Malvertising Campaign Uses Fake Installers to Spread Oyster Backdoor

Oyster Backdoor
Fake Microsoft Teams Website

Rapid7, a cybersecurity firm, has uncovered a recent malvertising campaign using fake software installers to distribute the Oyster backdoor, also known as Broomstick. This sophisticated malware targets users searching for popular downloads like Google Chrome and Microsoft Teams, luring them to malicious websites that mimic legitimate platforms.

Fake Microsoft Teams Website

In three separate incidents, Rapid7 observed users downloading supposed Microsoft Teams installers from typo-squatted websites. These websites, designed to resemble legitimate Microsoft Teams sites, misled users into downloading malicious software. For instance, users navigating to URLs like hxxps://micrsoft-teams-download[.]com downloaded a binary named MSTeamsSetup_c_l_.exe. This binary was signed with an Authenticode certificate issued to “Shanxi Yanghua HOME Furnishings Ltd.”

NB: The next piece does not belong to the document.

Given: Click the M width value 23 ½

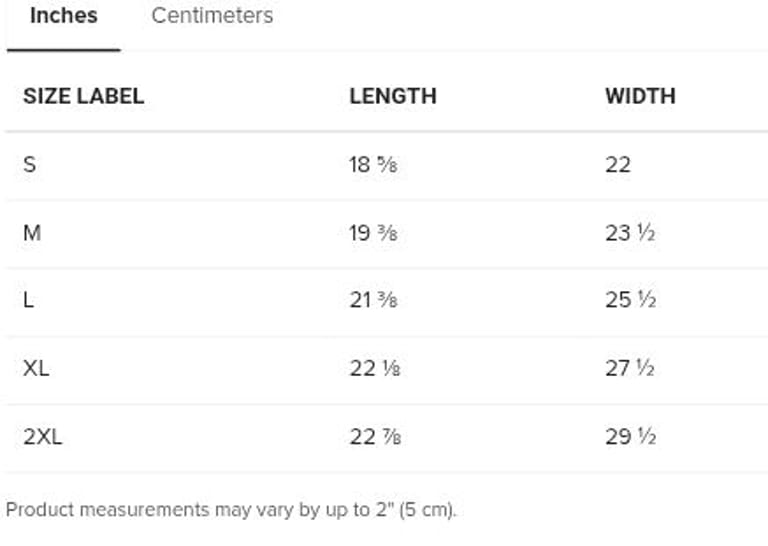Looking at the screenshot, I should [630, 232].
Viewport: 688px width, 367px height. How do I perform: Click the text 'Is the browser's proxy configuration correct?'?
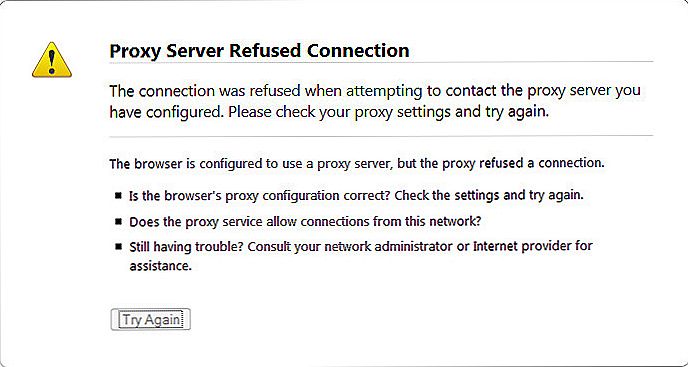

Searching VirusTotal revealed other installers signed by the same entity, each impersonating legitimate software. Another related incident involved a binary named TMSSetup.exe, signed by “Shanghai Ruikang Decoration Co., Ltd.” This certificate was revoked by May 30, 2024, but not before causing significant harm.

Oyster, also known as Broomstick or CleanUpLoader, is a malware family first identified in September 2023 by IBM researchers. It is typically delivered via a loader called Oyster Installer, which masquerades as a legitimate software installer. This installer drops the backdoor component, Oyster Main, which gathers information about the compromised host, communicates with hard-coded command-and-control (C2) addresses, and allows remote code execution.

In recent incidents, Rapid7 has observed the direct deployment of Oyster Main without the intermediary Oyster Installer.

This campaign underscores the growing threat of malvertising, where cybercriminals abuse legitimate advertising channels to disseminate malware. The sophisticated tactics employed by Oyster, such as typo-squatting and code obfuscation, highlight the need for heightened awareness and robust cybersecurity measures.

Rapid7 has taken proactive steps to combat this threat by releasing a Python script on GitHub to help decode obfuscated Oyster configurations. To protect themselves, users are strongly advised to exercise caution when downloading software, always verify the legitimacy of websites, and keep their security software up-to-date.